In terms of digital threats, the number of cyber attacks proliferated in 2017 has never been greater. Recent ransomware attacks exploited by the WannaCry and Petya strains have affected firms around the world.
However, this trend can be reversed, and cyber security solutions will have to evolve, according to Sanjeev Shukla, managing director of Accenture Security: ‘For example, we will start to see the use of AI and machine learning to make security safer, cheaper and more efficient.’
The digital revolution provides organisations with opportunities unlike ever before. Digital trends – like those mentioned by experts above – will help realise these opportunities, and integration of these digital platforms will be at the forefront of business transformation.

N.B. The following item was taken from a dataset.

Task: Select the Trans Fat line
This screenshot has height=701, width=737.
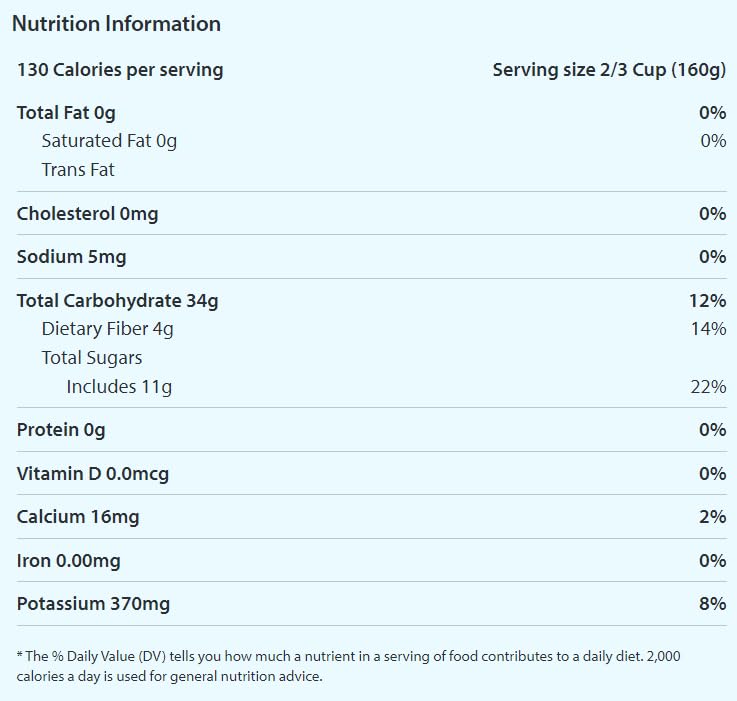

‘There are now more opportunities for organisations to integrate multiple public and private cloud services into their legacy systems,’ for example, suggests Mike Sewart, director of strategy, portfolio and innovation, EMEIA at Fujitsu. ‘The challenge will come in seamlessly integrating the legacy estate into an ecosystem of third-party public cloud platforms that all provide “best of breed” business services.’
Now, it is more important than ever to embrace digital as disruption impacts every organisation. ‘Key to organisations’ success when
navigating the digital trend will be to leverage the partner ecosystem to work more collaboratively, driving a new culture of collaboration,’ concludes Sewart.